IMF supports Iraqi reforms: mission head

The New Region

Jun. 10, 2024 • 2 min read
Image of IMF supports Iraqi reforms: mission head

The International Monetary Fund supports Iraqi reforms toward financial sustainability, IMF mission head in Iraq stated on Monday.

The International Monetary Fund (IMF) supports Iraqi reforms towards financial sustainability, the IMF mission head in Iraq said on Monday.


In an interview with the Iraqi state newspaper on Monday, Gazi Shbaikat, the head of the International Monetary Fund (IMF) mission in Iraq, expressed support for Iraqi reforms aimed at achieving financial sustainability, distancing Iraq from potential crises in the oil market, which it relies on to cover its annual expenses. He predicted growth in the Iraqi economy in the coming years.


The IMF expects growth in Iraq’s macroeconomy alongside government reforms addressing overall economic issues, Shbaikat told Iraqi state newspaper.


"The Iraqi government is serious about implementing these reforms, strengthening its relationship with the IMF, and encouraging cooperation to support the economy," he said.


Shbaikat emphasized the importance of creating financial sustainability by reviving productive and service sectors and maintaining a local capital cycle.


He advised focusing on the labor market and creating private sector benefits comparable to the public sector to reduce unemployment.


He highlighted the need for a competitive financial sector to create a robust financial system with advanced, secure, and transparent services, ultimately achieving financial sustainability.

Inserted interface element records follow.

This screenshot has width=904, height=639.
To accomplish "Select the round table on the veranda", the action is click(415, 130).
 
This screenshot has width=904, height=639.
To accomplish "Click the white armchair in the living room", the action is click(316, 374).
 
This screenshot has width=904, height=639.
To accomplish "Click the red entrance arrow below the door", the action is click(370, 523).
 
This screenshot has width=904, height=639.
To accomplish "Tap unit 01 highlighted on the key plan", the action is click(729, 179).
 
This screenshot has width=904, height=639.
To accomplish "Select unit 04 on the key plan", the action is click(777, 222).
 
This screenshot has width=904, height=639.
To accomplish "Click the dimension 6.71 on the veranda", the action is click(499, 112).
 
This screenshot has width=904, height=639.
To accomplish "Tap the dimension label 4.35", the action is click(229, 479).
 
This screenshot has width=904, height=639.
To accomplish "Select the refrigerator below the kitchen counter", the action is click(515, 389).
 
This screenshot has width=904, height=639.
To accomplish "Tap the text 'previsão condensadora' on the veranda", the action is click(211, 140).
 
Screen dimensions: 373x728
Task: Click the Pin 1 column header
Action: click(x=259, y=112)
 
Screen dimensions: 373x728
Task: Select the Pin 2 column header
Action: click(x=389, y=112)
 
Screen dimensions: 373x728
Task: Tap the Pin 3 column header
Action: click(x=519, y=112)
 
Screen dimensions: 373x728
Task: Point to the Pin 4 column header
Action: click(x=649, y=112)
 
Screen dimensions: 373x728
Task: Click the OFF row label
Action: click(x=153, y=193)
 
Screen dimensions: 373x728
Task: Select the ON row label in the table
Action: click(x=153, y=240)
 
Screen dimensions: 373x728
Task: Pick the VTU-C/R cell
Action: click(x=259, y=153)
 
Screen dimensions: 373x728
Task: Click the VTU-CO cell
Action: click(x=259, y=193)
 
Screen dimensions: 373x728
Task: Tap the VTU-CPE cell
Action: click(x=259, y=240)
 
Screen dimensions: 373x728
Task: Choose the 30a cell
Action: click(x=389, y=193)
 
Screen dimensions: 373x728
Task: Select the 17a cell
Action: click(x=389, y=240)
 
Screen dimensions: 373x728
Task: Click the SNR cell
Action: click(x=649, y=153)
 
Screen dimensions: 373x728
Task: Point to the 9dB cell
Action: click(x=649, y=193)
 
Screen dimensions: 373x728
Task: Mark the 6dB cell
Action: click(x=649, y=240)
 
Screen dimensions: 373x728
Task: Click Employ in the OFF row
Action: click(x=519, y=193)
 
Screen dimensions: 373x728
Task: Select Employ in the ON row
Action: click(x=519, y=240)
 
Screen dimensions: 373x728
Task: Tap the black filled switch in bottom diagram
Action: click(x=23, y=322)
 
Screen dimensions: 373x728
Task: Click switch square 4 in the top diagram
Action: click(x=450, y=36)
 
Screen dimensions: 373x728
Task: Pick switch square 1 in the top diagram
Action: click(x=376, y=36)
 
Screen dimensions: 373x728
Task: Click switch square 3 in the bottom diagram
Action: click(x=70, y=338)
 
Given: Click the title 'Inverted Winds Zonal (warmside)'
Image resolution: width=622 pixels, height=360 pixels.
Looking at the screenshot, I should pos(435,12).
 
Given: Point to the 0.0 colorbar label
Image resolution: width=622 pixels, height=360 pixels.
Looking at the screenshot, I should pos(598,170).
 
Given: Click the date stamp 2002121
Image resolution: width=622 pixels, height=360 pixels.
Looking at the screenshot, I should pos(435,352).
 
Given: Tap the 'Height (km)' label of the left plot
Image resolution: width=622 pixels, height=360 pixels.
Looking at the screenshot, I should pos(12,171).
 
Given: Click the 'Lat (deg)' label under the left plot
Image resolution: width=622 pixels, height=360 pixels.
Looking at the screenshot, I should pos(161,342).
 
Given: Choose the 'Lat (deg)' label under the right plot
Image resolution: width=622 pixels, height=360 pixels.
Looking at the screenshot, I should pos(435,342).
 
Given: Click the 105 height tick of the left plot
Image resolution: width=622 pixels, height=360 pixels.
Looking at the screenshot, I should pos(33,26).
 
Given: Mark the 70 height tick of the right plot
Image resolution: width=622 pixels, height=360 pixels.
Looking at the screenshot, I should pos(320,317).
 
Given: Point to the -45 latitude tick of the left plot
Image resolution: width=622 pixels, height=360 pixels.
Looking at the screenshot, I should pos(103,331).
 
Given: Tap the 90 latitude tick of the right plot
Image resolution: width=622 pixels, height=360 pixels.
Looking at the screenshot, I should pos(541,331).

The Ministry of Planning in Iraq reported that the population surpassed 41 million by the end of 2021, with an expected increase to 42 million in 2022.


Ministry spokesperson Abdul Zahra al-Hindawi revealed that 62 percent of workers are employed in the private sector, while 38 percent work in the public sector.


Additionally, nine percent of the youth workforce is employed below their skill level, and 37 percent are either unemployed, uneducated, or undertrained.


Despite years of conflict, Iraq is experiencing a rise in entrepreneurship. A report by Equal Times highlighted the challenges faced by the private sector since 2003, including civil wars and the fight against ISIS.


Recognizing the need for reform, the Iraqi government published a strategy in 2014 to develop the private sector by 2030, aiming for it to contribute at least 60% of GDP and reduce unemployment by four percent.